Obscure missed compiling optimisation...

I am messing around with optiboot to make it smaller for an ATTiny, and have found one place where I can save 8 byte (ends up being 64 as it allows the bootloader to be moved one page closer to the end)

To save space, i first declared this:

typedef union {
	uint16_t integer;
	uint8_t array[2];
}twoByte;

It replaces things like:
someUint16 = (someUint8 << 8 ) | someOtherUint8;
To be:
someTwoByte.array[1] = someUint8;
someTwoByte.array[0] = someOtherUint8;
And can then be used directly as a int, massively reducing the code.

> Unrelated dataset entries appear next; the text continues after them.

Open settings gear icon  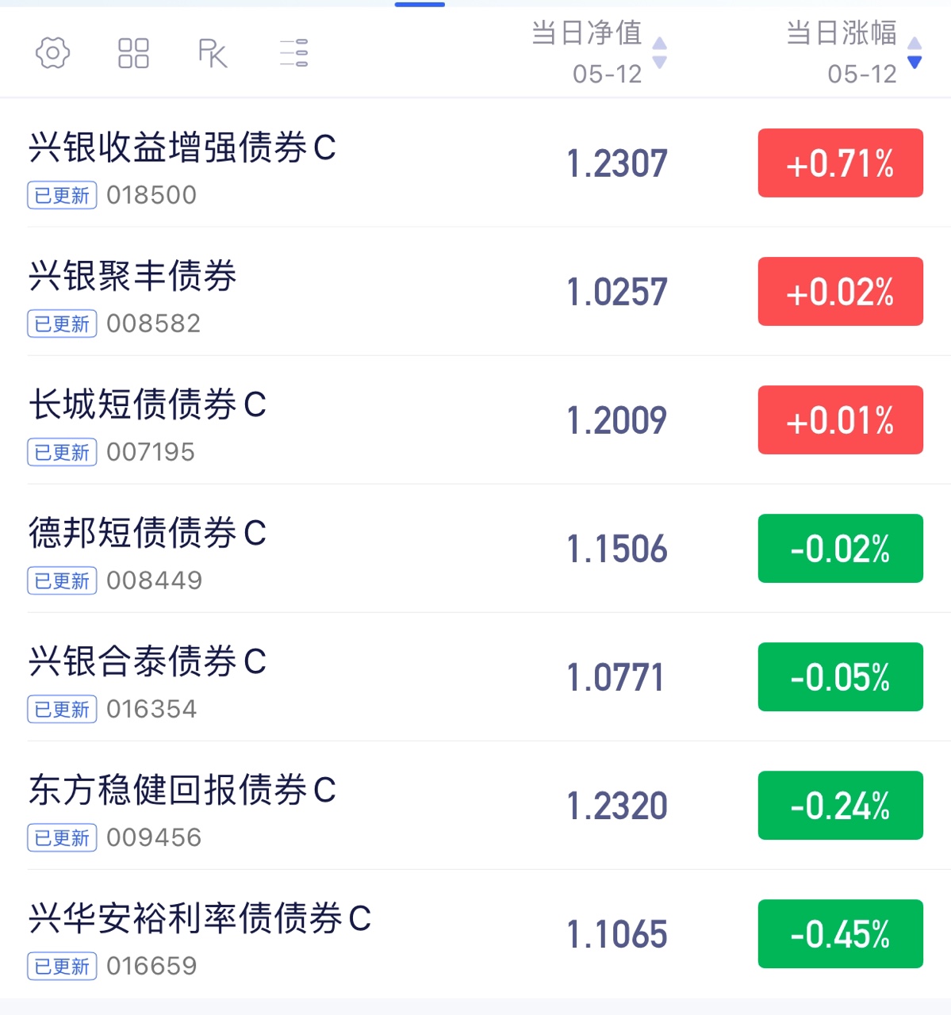pyautogui.click(x=53, y=53)
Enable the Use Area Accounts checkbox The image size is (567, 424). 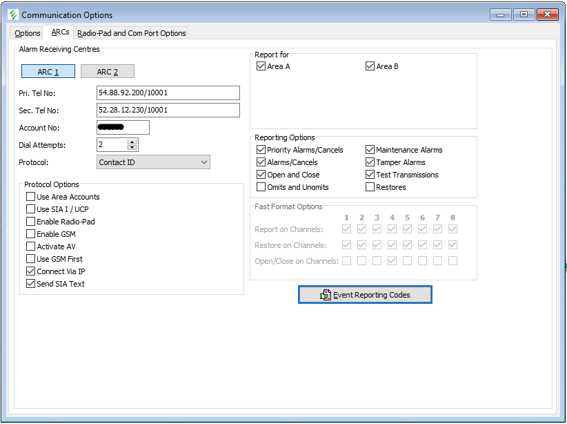click(30, 197)
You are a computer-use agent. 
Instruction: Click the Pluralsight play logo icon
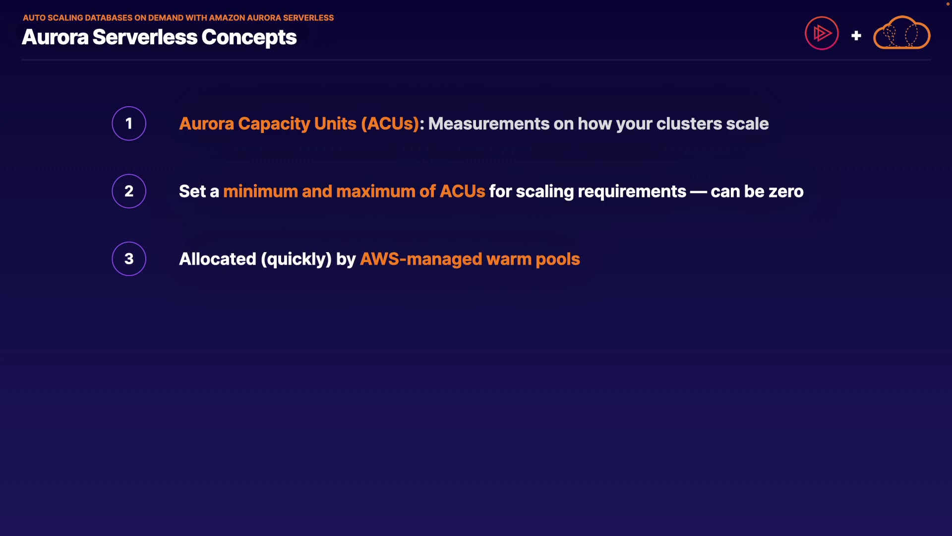pos(822,33)

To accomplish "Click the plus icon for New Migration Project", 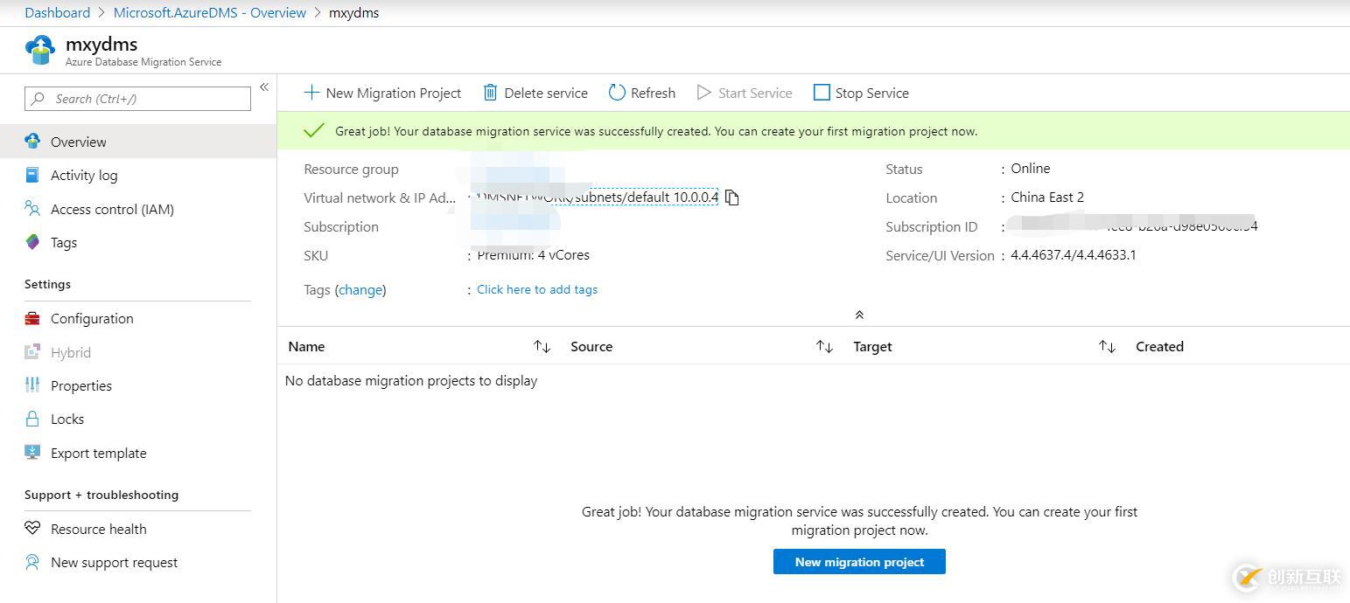I will (311, 93).
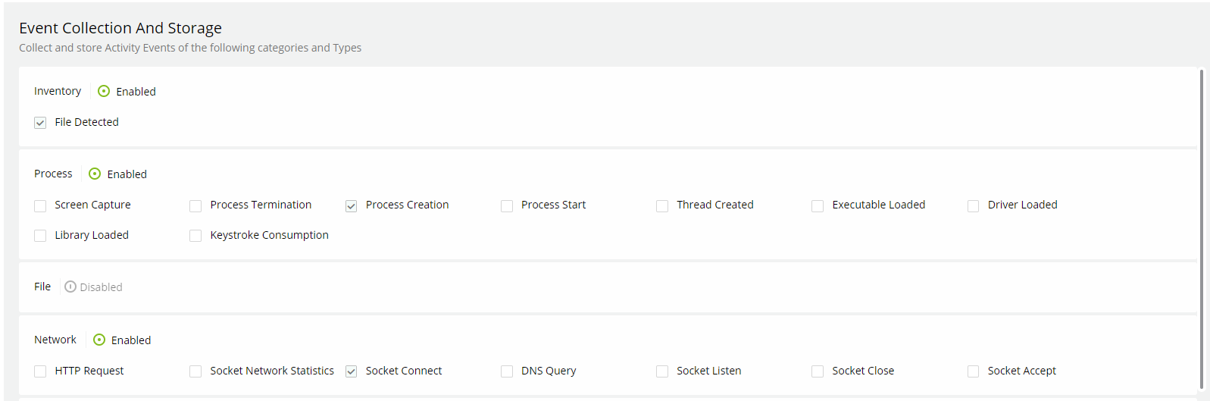Enable the Process Start checkbox

(x=507, y=205)
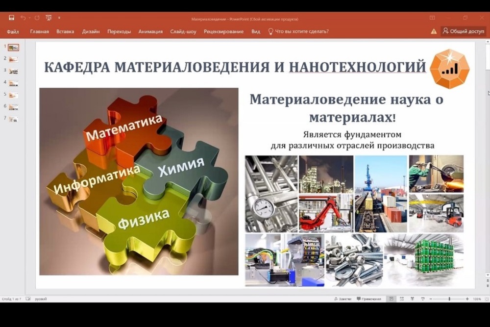
Task: Open the Undo history dropdown arrow
Action: 29,18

There is one bit where I am trying to use it however where the compiler could make an easy optimisation, but doesn't:

      bufPtr = buff;
      addrPtr = (uint16_t)(void*)address;
      ch = SPM_PAGESIZE / 2;
      do {
        twoByte a; //Again by using a union, code length is slashed, this time by 16 bytes.
        a.array[0] = *bufPtr++;
        a.array[1] = *bufPtr++;
        __boot_page_fill_short((uint16_t)(void*)addrPtr,a.integer);
        addrPtr += 2;
      } while (--ch);

Becomes:

    1e8e:	a0 e0       	ldi	r26, 0x00	; 0
    1e90:	b1 e0       	ldi	r27, 0x01	; 1
//start of the do while loop here
		twoByte a; //Again by using a union, code length is slashed, this time by 16 bytes.
		a.array[0] = *bufPtr++;
    1e92:	6c 90       	ld	r6, X ; brne jumps to here
		a.array[1] = *bufPtr++;
    1e94:	11 96       	adiw	r26, 0x01	; 1
    1e96:	7c 90       	ld	r7, X
    1e98:	11 97       	sbiw	r26, 0x01	; 1 - Subtract one
    1e9a:	12 96       	adiw	r26, 0x02	; 2 - Then add two?!?!?!?!?!
...
    1eae:	89 f7       	brne	.-30     	; //end of the do-while loop

For some reason it not only decides to use the "adiw" instruction, but also decides to essentially do "*bufPtr -1 +2", rather than just "*bufPtr + 1".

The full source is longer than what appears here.